EXERCISE REQUIREMENTS: The lines to repeat are those below from the one containing "browser reload icon" down to the one containing "Click the folder", both included; reproduce them exactly and nothing else.

======

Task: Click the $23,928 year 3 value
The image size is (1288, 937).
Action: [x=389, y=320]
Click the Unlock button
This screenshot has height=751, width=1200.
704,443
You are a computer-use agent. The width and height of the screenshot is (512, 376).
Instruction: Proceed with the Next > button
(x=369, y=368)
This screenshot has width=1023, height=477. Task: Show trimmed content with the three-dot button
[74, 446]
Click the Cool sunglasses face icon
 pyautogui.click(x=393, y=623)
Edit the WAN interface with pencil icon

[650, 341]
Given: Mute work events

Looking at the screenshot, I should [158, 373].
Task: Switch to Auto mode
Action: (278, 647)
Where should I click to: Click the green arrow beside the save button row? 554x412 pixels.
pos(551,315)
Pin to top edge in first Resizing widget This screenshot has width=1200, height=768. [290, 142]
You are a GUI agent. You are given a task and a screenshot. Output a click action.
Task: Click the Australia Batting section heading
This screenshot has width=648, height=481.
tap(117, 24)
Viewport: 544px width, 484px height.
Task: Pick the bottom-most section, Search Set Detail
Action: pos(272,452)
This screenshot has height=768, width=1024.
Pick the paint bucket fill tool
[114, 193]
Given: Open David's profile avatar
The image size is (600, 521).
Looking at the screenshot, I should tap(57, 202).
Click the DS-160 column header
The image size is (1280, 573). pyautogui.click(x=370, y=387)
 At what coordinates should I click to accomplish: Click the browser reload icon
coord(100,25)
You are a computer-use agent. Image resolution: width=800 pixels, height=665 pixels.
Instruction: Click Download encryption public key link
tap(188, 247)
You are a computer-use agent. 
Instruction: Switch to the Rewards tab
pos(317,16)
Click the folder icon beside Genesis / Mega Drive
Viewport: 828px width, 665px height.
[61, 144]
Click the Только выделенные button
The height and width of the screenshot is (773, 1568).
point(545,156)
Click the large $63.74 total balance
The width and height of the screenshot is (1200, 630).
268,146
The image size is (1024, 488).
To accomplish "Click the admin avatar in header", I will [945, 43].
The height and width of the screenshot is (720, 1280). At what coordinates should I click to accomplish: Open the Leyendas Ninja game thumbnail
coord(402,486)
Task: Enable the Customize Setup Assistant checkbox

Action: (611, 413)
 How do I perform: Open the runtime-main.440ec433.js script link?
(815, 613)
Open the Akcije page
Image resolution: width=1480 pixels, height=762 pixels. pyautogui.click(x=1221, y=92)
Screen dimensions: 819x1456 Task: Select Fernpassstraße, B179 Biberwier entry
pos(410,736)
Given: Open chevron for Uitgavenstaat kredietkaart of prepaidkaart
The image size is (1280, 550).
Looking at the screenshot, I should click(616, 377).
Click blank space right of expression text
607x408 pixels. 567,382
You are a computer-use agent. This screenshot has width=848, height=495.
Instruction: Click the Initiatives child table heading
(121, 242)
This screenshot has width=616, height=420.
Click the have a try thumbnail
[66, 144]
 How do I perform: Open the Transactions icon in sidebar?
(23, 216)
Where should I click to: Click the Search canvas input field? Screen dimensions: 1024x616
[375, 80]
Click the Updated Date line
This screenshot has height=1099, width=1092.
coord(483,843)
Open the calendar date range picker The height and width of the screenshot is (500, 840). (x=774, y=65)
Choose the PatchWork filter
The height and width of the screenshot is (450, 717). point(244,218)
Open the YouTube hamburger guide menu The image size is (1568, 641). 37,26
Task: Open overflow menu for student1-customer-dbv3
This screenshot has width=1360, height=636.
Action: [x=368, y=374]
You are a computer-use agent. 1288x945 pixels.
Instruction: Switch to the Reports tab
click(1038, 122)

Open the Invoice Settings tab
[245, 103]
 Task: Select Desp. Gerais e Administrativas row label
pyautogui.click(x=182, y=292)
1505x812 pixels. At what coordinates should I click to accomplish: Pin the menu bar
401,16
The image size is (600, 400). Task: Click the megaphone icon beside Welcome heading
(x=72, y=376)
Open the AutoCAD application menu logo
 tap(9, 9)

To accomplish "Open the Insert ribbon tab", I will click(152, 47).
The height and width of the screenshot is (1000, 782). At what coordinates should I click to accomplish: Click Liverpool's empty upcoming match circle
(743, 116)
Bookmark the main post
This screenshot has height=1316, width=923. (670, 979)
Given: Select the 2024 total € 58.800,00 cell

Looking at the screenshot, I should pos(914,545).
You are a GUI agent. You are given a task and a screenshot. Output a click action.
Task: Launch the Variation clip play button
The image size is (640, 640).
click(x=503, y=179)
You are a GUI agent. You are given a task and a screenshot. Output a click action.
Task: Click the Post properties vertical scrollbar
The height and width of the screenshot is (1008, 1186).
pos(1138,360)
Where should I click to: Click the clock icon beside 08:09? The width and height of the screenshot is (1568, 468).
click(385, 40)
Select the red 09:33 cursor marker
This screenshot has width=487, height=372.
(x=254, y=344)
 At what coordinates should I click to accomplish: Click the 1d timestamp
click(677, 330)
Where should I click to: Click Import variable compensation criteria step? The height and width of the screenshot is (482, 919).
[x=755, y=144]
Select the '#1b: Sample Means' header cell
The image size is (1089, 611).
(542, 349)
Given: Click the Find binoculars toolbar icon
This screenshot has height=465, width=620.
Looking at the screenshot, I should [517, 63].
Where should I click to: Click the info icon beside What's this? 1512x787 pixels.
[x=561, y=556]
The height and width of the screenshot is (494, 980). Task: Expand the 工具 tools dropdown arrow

======

ANSWER SECTION:
 At what coordinates should I click to accomplish: Click the browser reload icon
coord(100,25)
You are a computer-use agent. Image resolution: width=800 pixels, height=665 pixels.
Instruction: Click Download encryption public key link
tap(188, 247)
You are a computer-use agent. 
Instruction: Switch to the Rewards tab
pos(317,16)
Click the folder icon beside Genesis / Mega Drive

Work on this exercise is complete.